Dataset records —
=== Section Start ===
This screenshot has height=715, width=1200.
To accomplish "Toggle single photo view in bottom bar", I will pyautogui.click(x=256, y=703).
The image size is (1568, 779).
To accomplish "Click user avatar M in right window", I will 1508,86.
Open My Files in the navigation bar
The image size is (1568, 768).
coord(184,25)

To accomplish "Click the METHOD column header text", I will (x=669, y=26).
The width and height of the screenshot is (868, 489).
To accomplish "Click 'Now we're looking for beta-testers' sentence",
=== Section End ===
=== Section Start ===
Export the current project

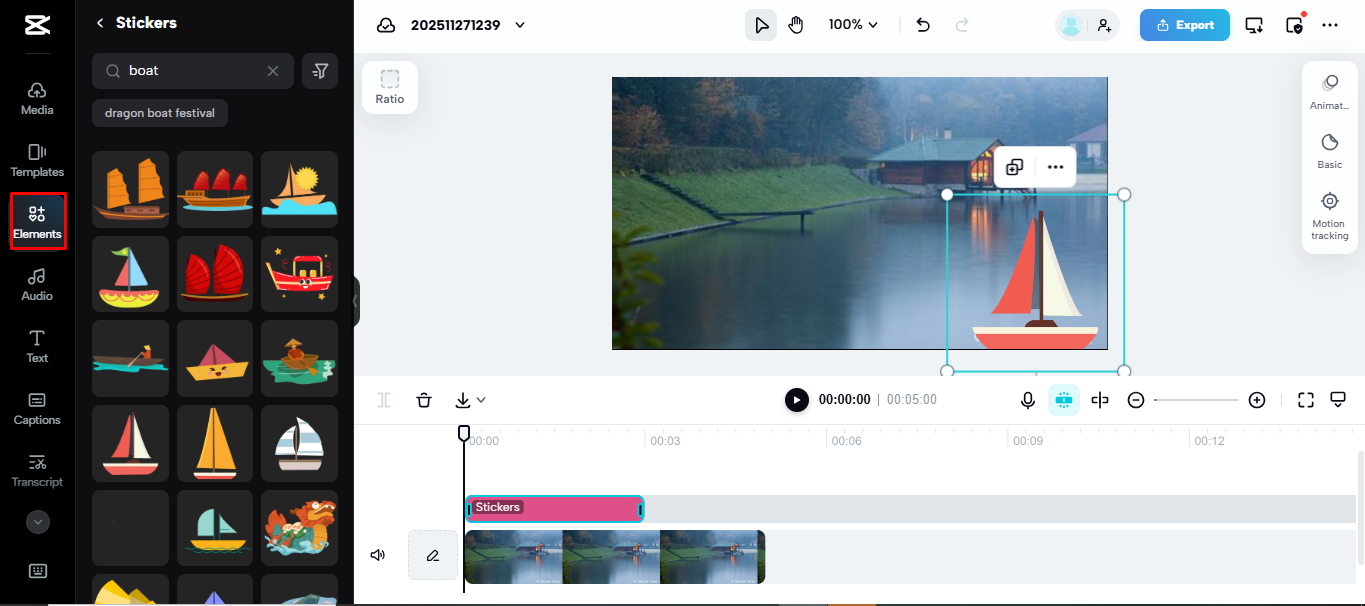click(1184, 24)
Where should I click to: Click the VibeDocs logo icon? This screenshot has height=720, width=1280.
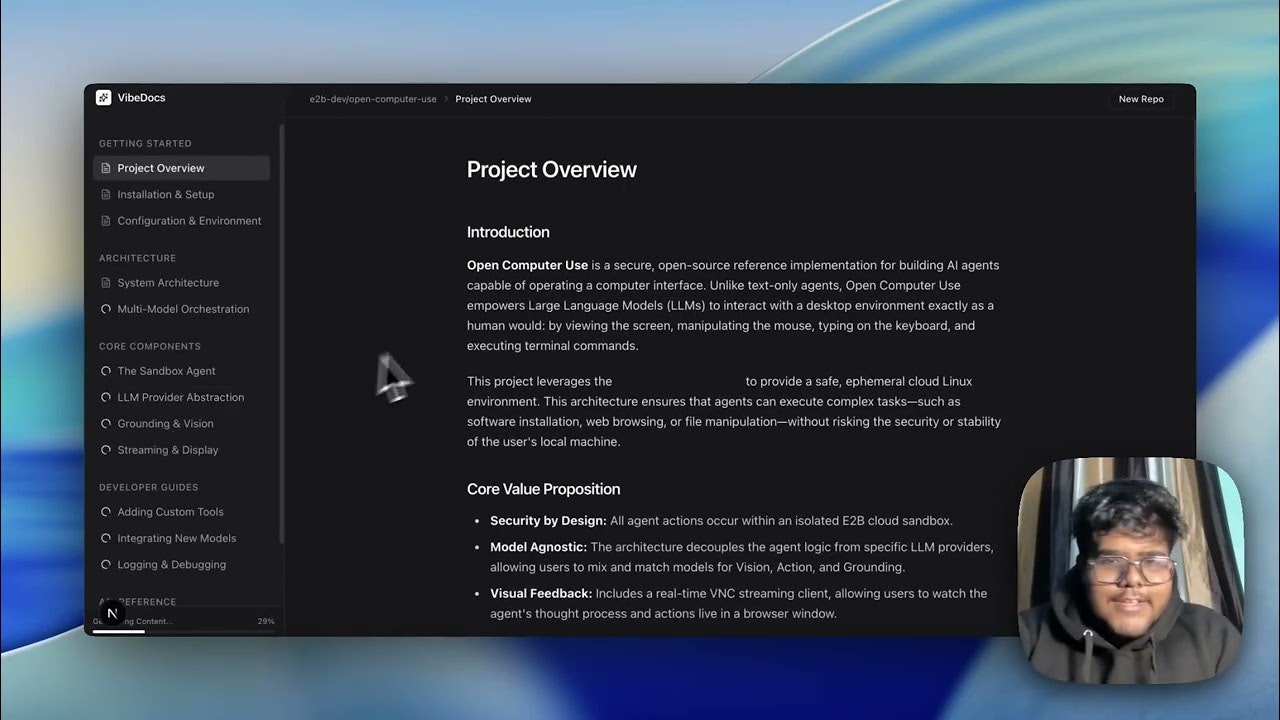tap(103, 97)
=== Section End ===
Copy out only the lines of the records above from the one with "This screenshot has height=715, width=1200." through the one with "The image size is (1568, 779).", exactly as they stand, both included.

This screenshot has height=715, width=1200.
To accomplish "Toggle single photo view in bottom bar", I will pyautogui.click(x=256, y=703).
The image size is (1568, 779).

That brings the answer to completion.